A previsão inicial do presidente do município de Campo Maior, Luís Rosinha, avançada logo na terça-feira da semana passada, dia em que as fortes chuvadas causaram os estragos, rondava os dois milhões de euros, mas, “no dia a seguir”, o valor “andaria já próximo dos três milhões”, disse o autarca.
“Entretanto, foram surgindo outras situações e ainda nos continuam, diariamente, a chegar informação de munícipes relativa a prejuízos”, relatou à agência Lusa o presidente da câmara municipal, questionado sobre o montante global dos danos, uma semana após a intempérie.
Segundo Luís Rosinha, o Ministério da Coesão Territorial disponibilizou fichas para preenchimento dos prejuízos e é desse assunto que a autarquia tem estado a tratar, para depois fazer chegar os formulários à Comunidade Intermunicipal do Alto Alentejo (CIMAA).
“Estamos a inserir todos os dados nessas fichas e esse processo com o balanço global, que será depois enviado para o Ministério da Coesão, está a ser centralizado na CIMAA”, explicou.
Segundo o autarca, na “zona da desgraça”, ou seja, a zona baixa da vila que foi mais afetada pelas inundações, “o levantamento dos prejuízos foi feito logo de imediato”, mas, entretanto, passada uma semana, “a câmara recebeu muitos mais casos de munícipes com outros problemas no concelho inteiro”.
“Estamos a falar de prejuízos com habitações, infraestruturas municipais, equipamentos municipais e atividades económicas”, precisou, indicando que espera concluir o levantamento nestas áreas e ter as respetivas fichas preenchidas e entregues na CIMAA “no final desta semana ou o mais tardar no início da próxima”.
“Ainda estamos com os valores a aumentar e a chegarem mais coisas, portanto não é fácil, mas o total de prejuízos não deve fugir muito dos três milhões, entre os três e quatro milhões de euros”, afirmou.
Quanto ao setor agrícola, a contabilização dos prejuízos está a ser feita em paralelo e vai ser enviada para o Governo através da Direção Regional de Agricultura e Pescas (DRAP) do Alentejo.
“Sei que os estragos são significativos para aqueles agricultores que perderam animais, mas o resto dos agricultores estão ainda com dificuldades em acederem aos sítios inundados”, relatou, escusando-se, por isso, a avançar com estimativas do valor dos danos.
Lisboa, Setúbal, Santarém, Coimbra e Portalegre foram os distritos mais afetados pelo mau tempo que atingiu Portugal, na semana passada, sendo que, na região alentejana, Campo Maior foi dos concelhos mais atingidos.

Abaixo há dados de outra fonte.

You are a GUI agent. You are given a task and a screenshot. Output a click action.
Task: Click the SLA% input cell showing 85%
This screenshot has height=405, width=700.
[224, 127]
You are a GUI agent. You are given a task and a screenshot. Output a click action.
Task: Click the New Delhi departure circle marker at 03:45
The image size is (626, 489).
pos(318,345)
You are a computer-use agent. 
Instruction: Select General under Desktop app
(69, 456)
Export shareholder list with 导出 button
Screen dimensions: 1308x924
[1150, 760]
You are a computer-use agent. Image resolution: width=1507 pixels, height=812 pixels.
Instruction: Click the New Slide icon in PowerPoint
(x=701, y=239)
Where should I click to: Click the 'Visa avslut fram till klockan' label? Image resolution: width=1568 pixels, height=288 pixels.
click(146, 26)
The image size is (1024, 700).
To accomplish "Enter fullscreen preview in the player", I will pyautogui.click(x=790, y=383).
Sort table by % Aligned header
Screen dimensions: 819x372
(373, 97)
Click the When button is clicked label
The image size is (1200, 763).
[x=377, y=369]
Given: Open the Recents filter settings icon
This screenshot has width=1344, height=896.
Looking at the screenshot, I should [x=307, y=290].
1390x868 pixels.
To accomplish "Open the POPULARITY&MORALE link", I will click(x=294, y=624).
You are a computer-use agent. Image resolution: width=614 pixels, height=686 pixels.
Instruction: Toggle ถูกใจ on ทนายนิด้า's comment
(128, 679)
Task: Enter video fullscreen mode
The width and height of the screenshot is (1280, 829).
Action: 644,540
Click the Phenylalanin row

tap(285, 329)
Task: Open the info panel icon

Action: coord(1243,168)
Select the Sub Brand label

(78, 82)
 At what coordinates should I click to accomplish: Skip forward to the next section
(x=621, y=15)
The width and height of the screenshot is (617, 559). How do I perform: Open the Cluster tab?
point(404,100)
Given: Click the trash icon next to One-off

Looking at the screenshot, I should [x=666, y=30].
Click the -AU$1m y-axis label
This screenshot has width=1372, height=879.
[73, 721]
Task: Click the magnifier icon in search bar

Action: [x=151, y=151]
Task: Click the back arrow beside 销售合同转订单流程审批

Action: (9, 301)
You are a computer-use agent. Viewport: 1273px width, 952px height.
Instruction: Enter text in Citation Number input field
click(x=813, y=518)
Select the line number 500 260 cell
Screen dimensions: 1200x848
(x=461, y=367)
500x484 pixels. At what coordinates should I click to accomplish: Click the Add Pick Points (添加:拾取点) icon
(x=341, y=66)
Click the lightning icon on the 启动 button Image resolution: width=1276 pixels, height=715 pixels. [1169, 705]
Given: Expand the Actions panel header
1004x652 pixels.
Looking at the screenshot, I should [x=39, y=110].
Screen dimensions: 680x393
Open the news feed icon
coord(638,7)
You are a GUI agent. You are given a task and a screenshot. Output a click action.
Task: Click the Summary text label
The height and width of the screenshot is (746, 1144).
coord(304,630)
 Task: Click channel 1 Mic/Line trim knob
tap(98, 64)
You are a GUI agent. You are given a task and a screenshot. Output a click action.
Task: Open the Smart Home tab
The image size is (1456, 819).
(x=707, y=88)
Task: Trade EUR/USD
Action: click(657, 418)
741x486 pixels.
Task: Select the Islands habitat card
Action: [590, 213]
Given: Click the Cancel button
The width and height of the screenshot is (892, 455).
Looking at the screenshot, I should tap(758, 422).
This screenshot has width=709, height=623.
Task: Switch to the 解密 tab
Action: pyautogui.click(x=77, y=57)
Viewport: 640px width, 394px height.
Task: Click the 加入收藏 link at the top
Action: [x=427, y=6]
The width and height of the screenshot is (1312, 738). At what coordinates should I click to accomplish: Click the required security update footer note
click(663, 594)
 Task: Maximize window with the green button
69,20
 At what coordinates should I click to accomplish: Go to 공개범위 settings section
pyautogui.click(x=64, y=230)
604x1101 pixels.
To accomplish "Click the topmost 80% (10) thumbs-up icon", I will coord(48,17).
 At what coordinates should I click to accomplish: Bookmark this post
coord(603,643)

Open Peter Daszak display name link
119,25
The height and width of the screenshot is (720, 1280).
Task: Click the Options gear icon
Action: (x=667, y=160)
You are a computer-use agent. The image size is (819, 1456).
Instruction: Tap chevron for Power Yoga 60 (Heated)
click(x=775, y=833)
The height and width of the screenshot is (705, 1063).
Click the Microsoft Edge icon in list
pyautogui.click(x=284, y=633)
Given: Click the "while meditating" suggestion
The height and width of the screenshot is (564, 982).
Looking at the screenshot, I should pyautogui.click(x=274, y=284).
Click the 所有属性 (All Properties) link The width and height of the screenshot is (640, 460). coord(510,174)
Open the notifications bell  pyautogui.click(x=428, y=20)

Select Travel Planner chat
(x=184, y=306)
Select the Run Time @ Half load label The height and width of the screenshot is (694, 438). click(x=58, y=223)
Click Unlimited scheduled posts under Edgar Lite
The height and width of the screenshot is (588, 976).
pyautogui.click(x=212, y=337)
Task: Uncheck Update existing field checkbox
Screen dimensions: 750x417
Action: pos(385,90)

Nesta vila, 20 pessoas, de sete famílias, ficaram desalojadas e várias casas foram inundadas, algumas com água até ao teto, tendo a câmara acionado o Plano Municipal de Emergência de Proteção Civil.
A ministra da Coesão Territorial, Ana Abrunhosa, que desde então já efetuou várias deslocações a concelhos do distrito de Portalegre afetados pelo mau tempo, garantiu que “não faltará ajuda nem meios” para repor os danos provocados pela intempérie.
O Ministério da Agricultura garantiu também estar a acompanhar, com os agricultores e responsáveis dos municípios, o levantamento dos prejuízos no setor em cinco concelhos de Portalegre.